Questa notizia è stata letta 87 volte

                                                                                       Luigi Massara

 

“Alla scuola elementare del mio paese natale, Cinquefrondi, (…) ebbi cinque maestri, uno per ogni anno. (…) Alla quarta classe ci assegnarono il maestro B., famoso per l’alto grado di professionalità e per la ‘cucchjaredha’, un mestolo nuovo, dal lungo manico, con cui dava colpi sulla mano a coloro che non studiavano o facevano continue monellerie. Gli subentrò in quinta il maestro P., che abitava di fronte alla cantina di mio padre in via Montebello: un tipo alto, dal viso torvo, che non rideva mai e per questo faceva paura tanto da pregare per non incontrarlo in paese. 
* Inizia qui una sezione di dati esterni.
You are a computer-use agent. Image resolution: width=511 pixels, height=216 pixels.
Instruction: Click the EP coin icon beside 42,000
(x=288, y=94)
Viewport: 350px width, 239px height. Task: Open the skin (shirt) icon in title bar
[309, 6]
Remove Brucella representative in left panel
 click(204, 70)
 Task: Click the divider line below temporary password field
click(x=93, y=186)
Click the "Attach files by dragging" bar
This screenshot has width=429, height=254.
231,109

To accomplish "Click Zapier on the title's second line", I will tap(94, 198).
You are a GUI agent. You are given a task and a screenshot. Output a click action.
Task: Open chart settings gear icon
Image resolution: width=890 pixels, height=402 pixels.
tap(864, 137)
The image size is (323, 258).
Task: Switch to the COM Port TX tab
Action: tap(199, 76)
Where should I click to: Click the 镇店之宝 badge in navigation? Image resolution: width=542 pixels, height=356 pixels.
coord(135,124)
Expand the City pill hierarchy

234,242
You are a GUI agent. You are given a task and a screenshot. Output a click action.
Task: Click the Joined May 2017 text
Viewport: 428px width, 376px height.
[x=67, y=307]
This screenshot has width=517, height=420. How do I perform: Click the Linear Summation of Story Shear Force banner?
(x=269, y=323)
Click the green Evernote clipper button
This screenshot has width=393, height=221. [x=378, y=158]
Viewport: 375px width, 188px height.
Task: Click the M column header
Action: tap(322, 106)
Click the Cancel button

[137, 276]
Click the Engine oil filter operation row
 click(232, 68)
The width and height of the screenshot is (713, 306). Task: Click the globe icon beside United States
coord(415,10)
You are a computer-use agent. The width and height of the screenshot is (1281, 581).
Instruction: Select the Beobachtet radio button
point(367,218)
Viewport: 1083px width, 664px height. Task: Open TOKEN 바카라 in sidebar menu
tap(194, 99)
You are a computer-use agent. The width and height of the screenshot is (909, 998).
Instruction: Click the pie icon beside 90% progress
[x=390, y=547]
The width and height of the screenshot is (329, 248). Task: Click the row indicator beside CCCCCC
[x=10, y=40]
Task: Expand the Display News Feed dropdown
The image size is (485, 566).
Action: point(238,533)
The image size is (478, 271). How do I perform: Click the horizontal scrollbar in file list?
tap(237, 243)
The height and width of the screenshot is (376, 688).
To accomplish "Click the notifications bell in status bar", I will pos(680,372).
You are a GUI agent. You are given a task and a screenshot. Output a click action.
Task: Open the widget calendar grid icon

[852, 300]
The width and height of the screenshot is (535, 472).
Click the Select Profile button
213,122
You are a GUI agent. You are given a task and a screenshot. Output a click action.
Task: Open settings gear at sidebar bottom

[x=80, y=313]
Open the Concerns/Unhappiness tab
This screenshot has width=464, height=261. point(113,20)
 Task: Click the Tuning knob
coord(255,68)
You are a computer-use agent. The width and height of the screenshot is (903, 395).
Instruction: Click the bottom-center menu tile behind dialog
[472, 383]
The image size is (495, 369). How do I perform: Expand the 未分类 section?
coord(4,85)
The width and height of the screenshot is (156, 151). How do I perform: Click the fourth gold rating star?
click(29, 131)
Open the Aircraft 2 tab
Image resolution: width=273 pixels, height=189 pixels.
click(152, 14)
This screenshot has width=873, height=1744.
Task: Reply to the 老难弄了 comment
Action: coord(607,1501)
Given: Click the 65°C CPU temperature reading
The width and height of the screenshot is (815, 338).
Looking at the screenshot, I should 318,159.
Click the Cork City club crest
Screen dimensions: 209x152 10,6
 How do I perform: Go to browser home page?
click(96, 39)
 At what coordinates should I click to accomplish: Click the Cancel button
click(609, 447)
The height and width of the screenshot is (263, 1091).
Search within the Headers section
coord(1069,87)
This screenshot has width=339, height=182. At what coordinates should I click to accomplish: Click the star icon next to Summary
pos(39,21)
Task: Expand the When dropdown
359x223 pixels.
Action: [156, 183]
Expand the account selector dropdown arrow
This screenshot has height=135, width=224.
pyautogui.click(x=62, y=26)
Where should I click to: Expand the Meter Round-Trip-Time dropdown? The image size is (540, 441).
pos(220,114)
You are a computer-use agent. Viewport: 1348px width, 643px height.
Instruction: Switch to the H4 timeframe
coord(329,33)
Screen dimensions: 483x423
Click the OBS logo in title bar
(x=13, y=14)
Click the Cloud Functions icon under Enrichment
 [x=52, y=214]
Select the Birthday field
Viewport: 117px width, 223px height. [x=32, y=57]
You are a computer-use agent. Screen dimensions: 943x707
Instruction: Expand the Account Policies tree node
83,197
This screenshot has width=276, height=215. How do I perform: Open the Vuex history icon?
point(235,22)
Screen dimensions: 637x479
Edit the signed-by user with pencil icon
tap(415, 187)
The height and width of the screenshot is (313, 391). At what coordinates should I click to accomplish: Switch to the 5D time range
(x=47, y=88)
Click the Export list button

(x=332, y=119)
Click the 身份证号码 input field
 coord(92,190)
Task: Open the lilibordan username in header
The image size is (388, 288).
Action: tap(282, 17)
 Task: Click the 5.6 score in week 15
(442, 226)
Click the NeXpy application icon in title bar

Una mattina ci controllò i compiti, ma io non trovai il quaderno nella cartella. – L’ho dimenticato a casa – gli dissi. E lui: – Vai a prenderlo e portalo qui al più presto, altrimenti ti faccio vedere io! Essendo stato un insegnante, un educatore, quando ci penso, mi vengono i brividi. Pensate che avevo appena nove anni. Uscii dal portone e mi misi a correre lungo la stradina in salita del centro storico, che dal Rosario porta in Via Milazzo. Fuori il tempo era nuvoloso e faceva freddo. A casa non trovai il quaderno – quel giorno ci si mise di mezzo sicuramente il diavolo -, e quando, tornando a scuola col fiatone, glielo dissi, non mi credette. Mi strinse con le dita il pomo d’Adamo e mi fece molto male. Quando torno con la mente al passato e ricordo quell’episodio, mi pare di sentire ancora quel dolore” . 

 

Ho letto più e più volte questo brano di Luigi Massara, poeta, scrittore, studioso di linguistica e delle tradizioni popolari nato a Cinquefrondi il 26 febbraio del 1941 e morto alcuni anni fa a Maropati, dove da tempo viveva con la sua famiglia.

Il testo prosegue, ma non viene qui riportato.